Records supplied
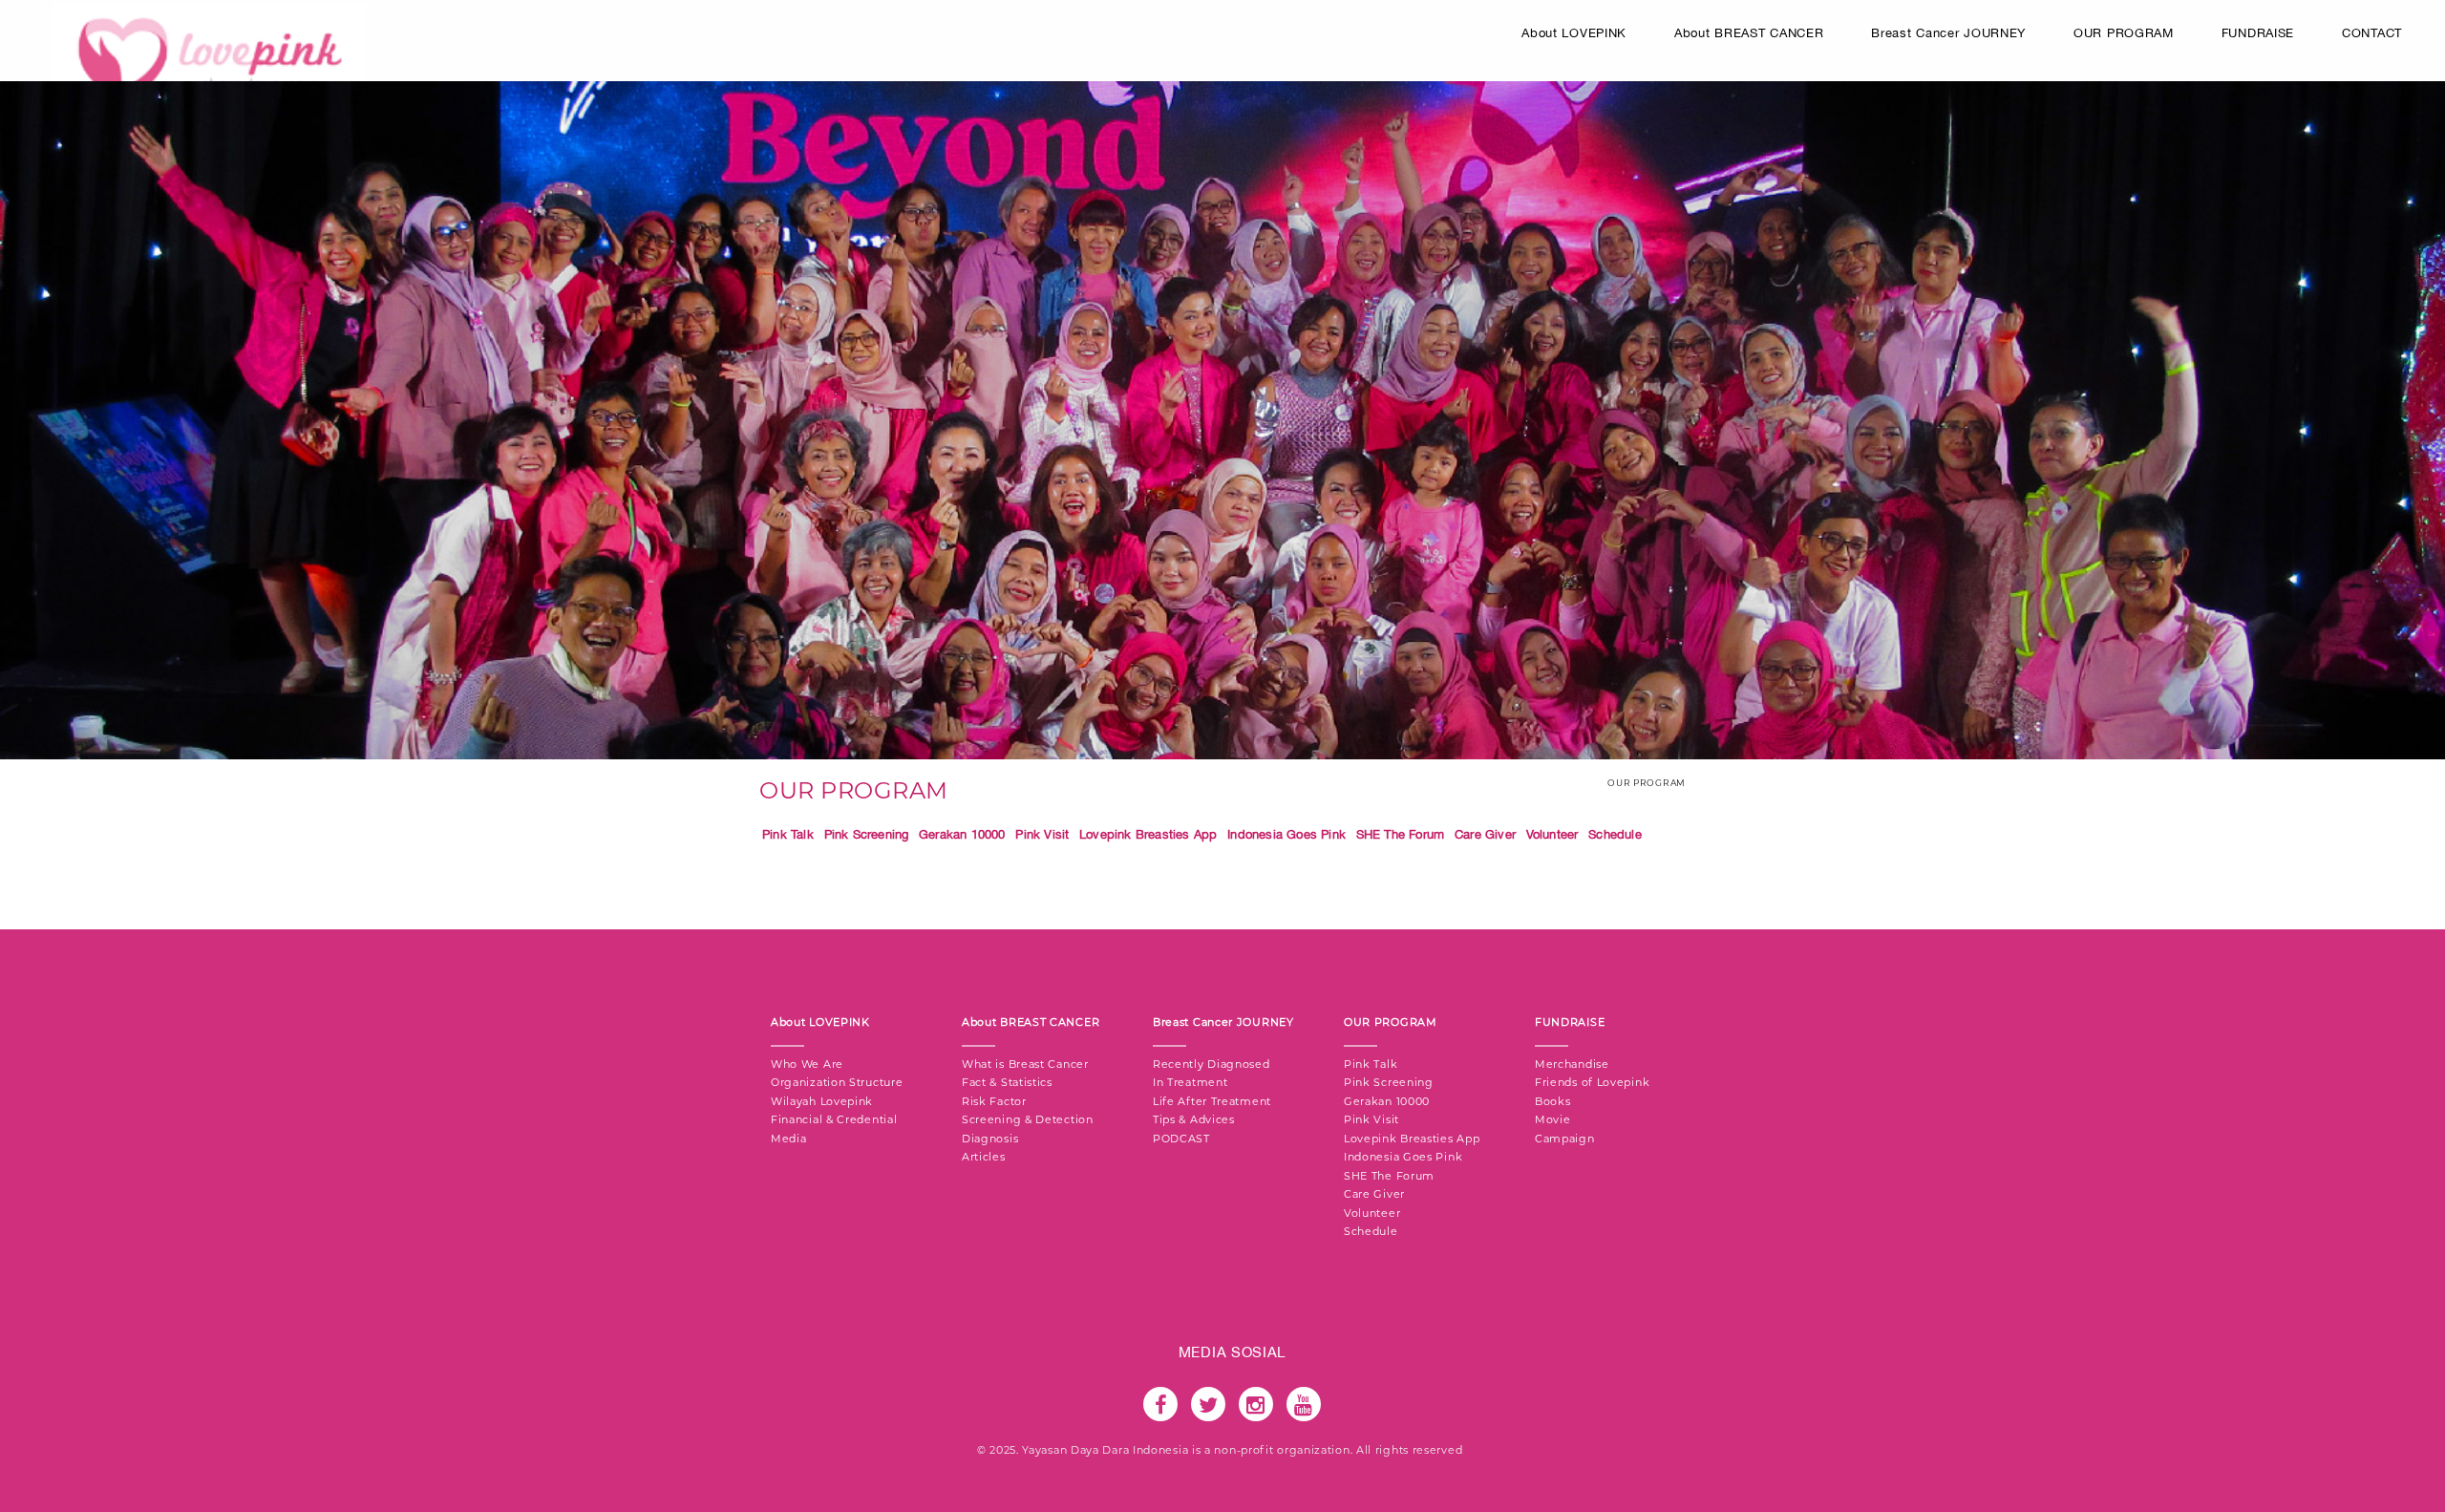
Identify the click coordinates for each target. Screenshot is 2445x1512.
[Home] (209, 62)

...

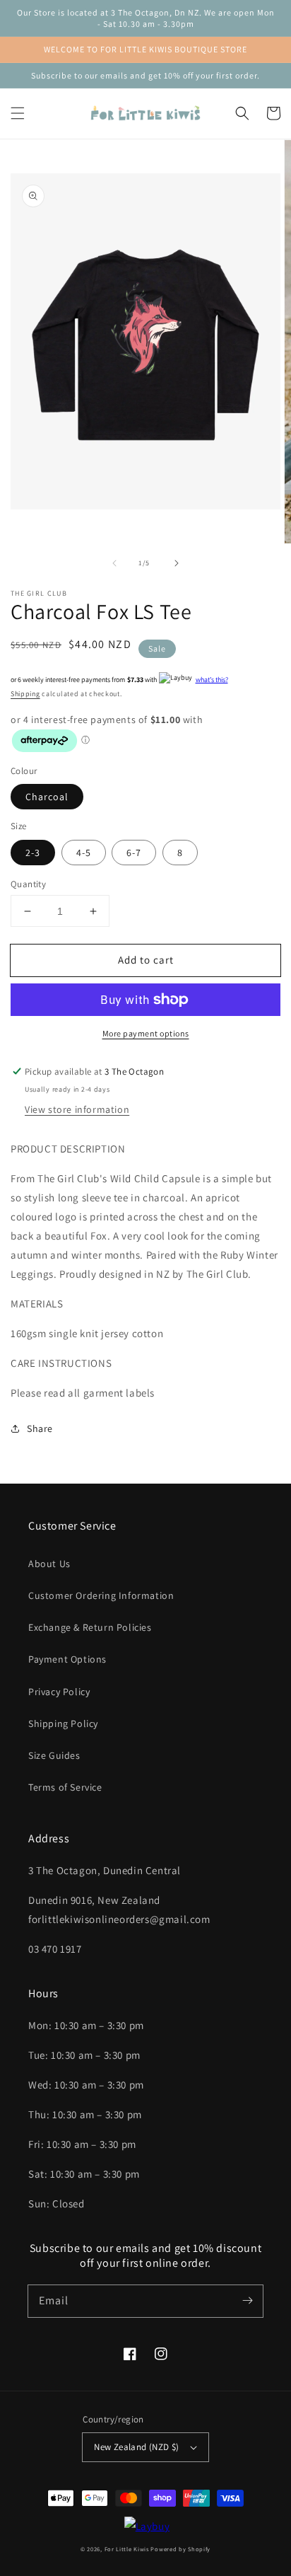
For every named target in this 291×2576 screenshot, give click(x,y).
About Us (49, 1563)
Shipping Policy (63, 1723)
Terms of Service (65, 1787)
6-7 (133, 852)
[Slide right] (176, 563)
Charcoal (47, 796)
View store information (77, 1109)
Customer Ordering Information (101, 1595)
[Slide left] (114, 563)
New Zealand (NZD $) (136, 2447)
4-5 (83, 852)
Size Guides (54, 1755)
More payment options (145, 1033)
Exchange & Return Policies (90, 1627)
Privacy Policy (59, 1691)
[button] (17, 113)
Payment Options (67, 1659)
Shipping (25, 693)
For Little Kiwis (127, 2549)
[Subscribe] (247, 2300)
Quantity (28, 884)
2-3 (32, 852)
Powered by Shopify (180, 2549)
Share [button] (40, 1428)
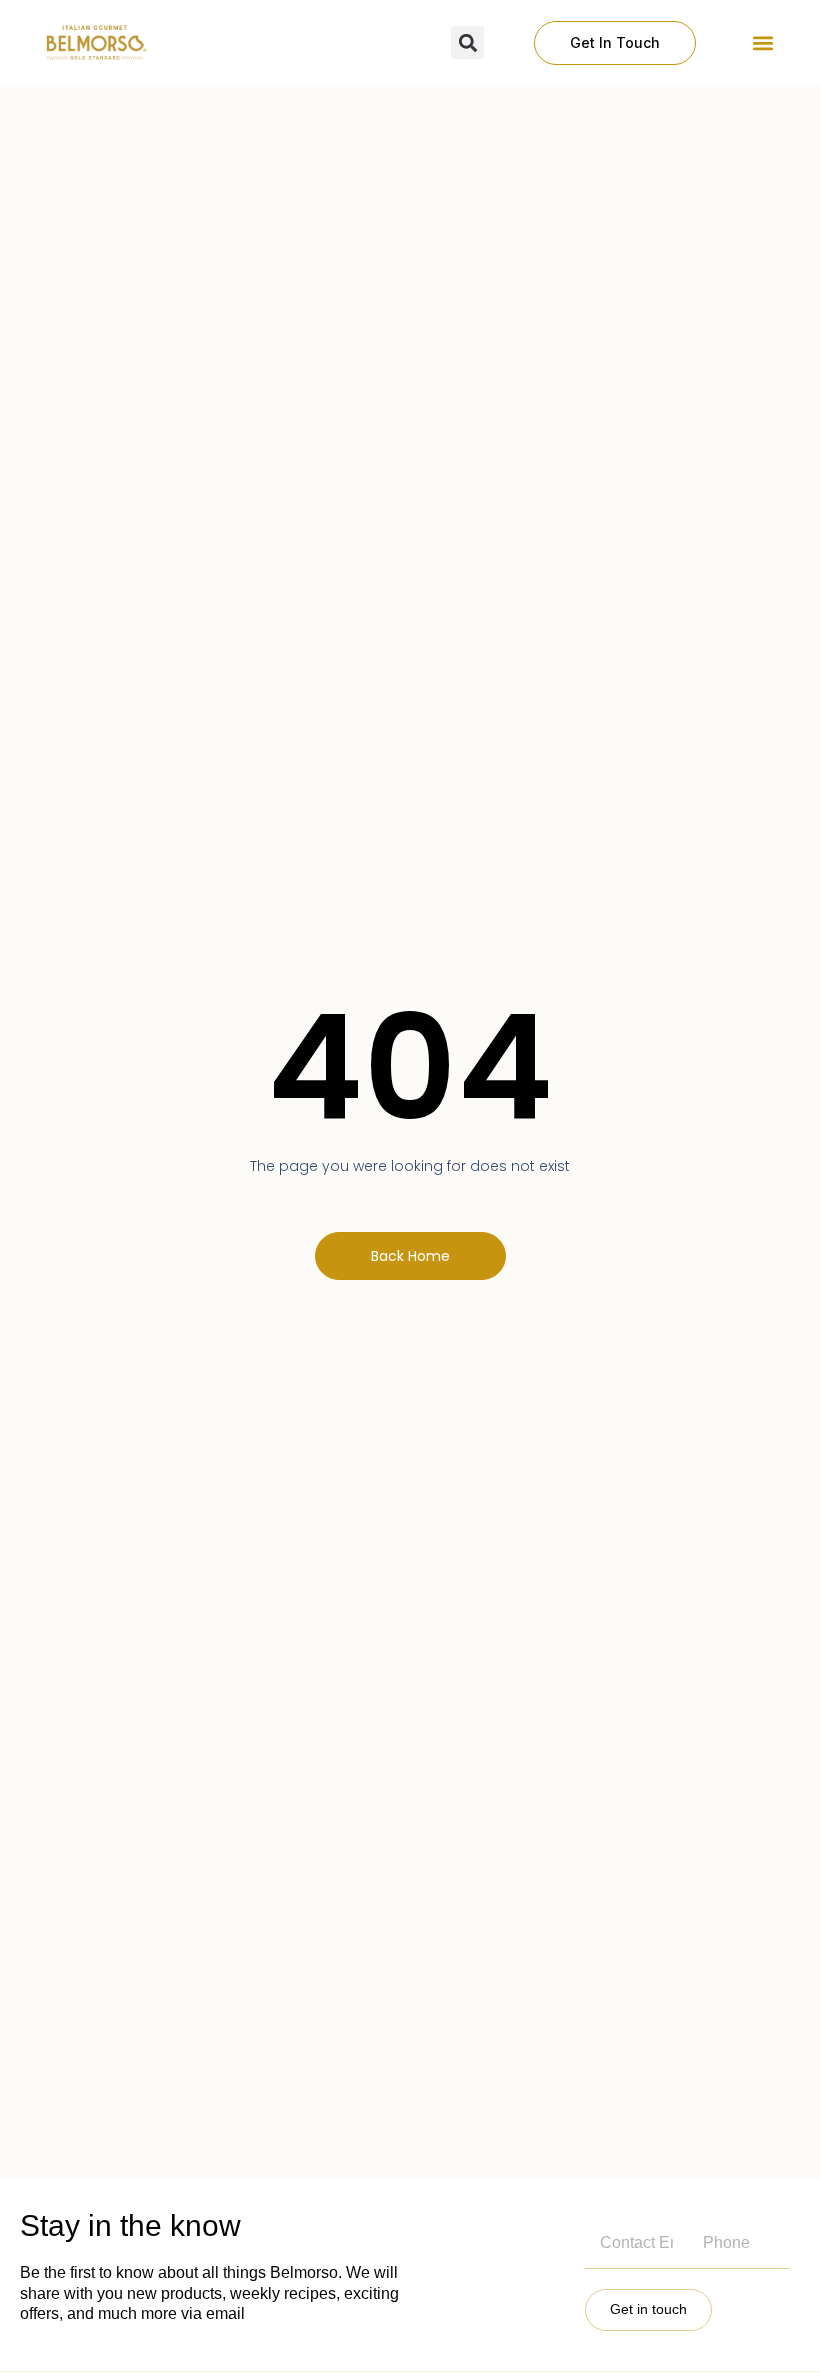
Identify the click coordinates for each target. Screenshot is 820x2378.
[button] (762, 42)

--

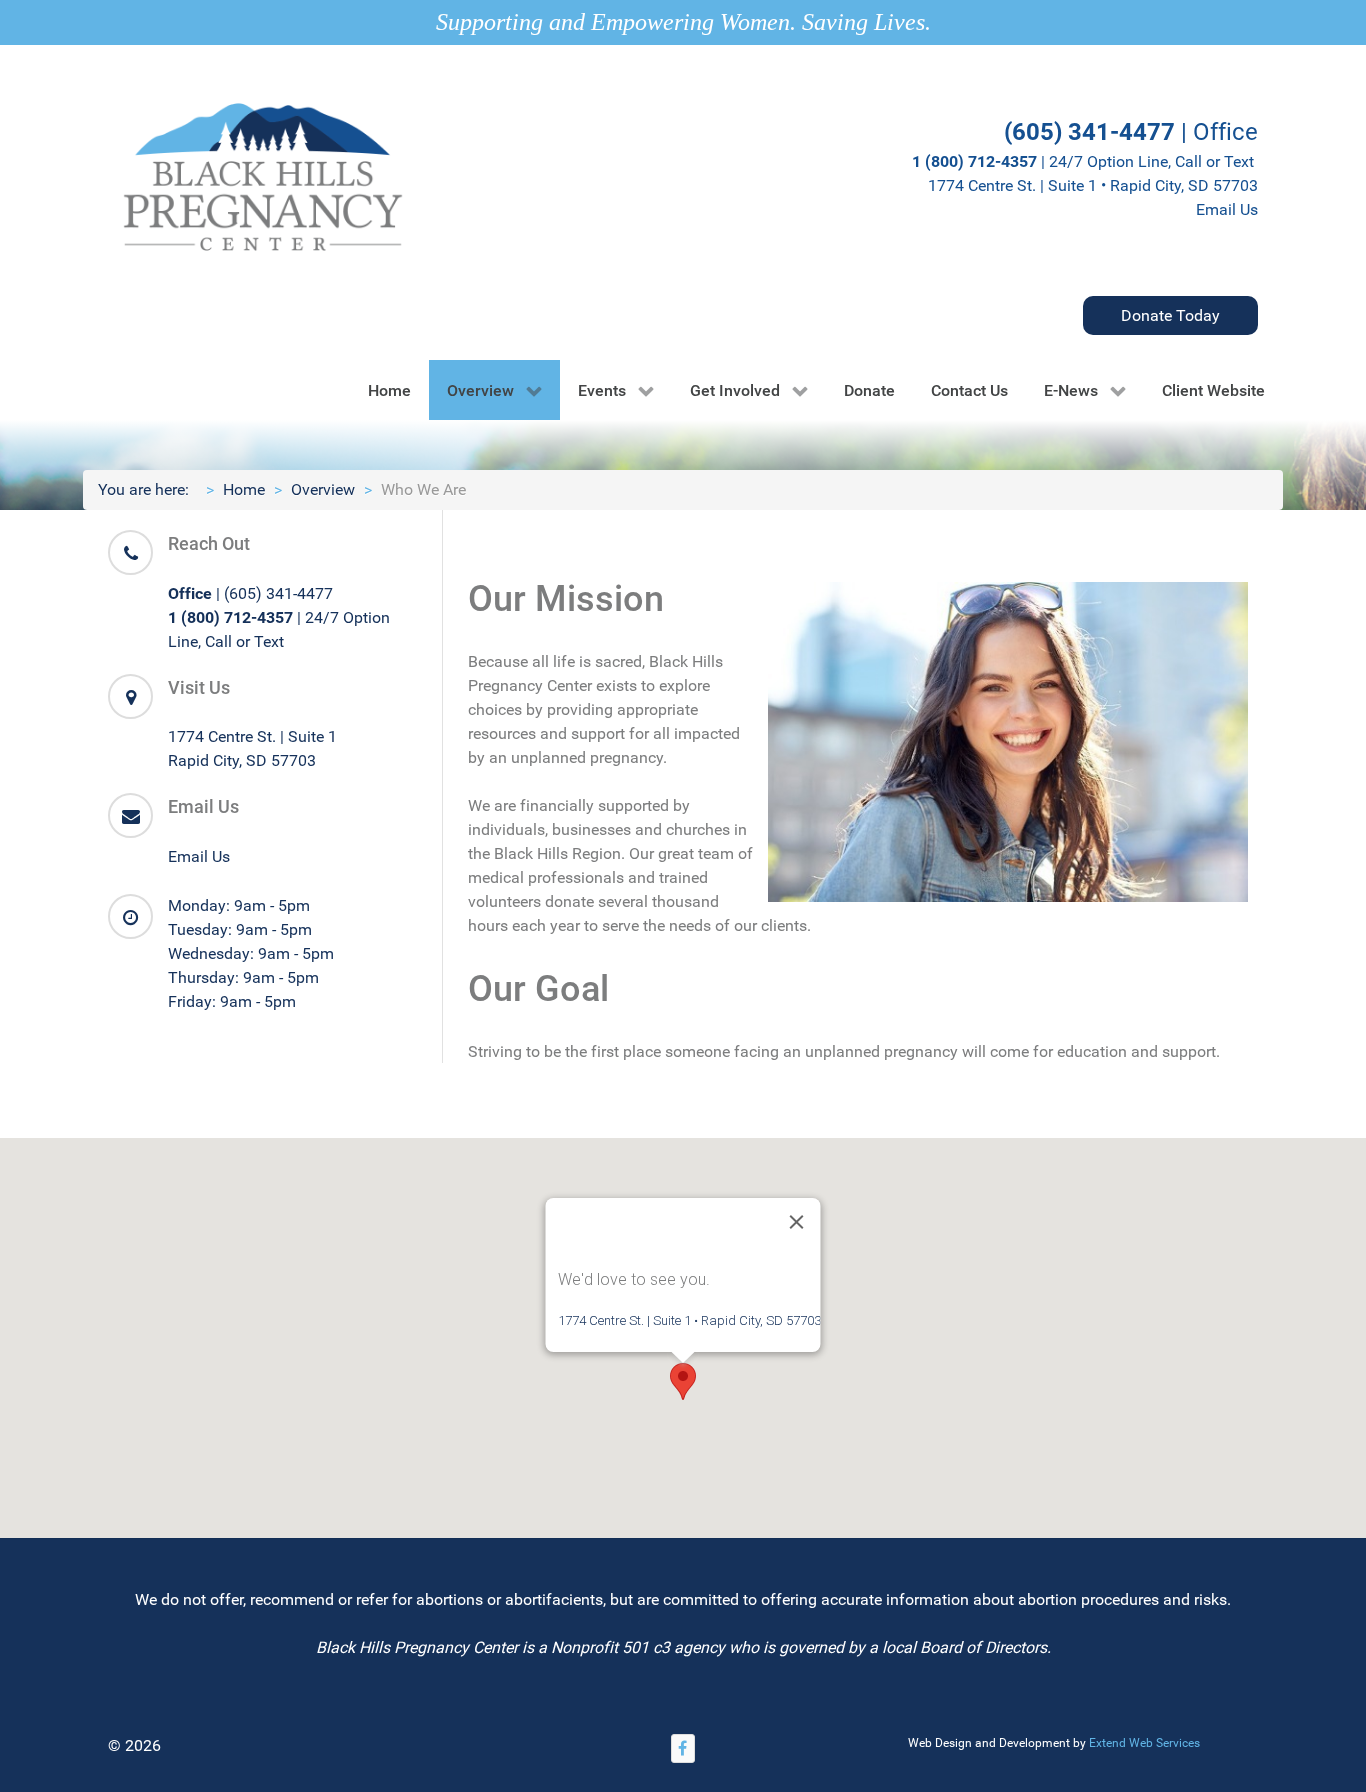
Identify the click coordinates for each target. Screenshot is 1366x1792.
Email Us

Directions for this task
Check each line above for the string "Identify" and show the ones that have it.

Result
Identify the click coordinates for each target. Screenshot is 2445x1512.
Identify the click coordinates for each target. Screenshot is 820x2378.
Identify the click coordinates for each target. Screenshot is 1366x1792.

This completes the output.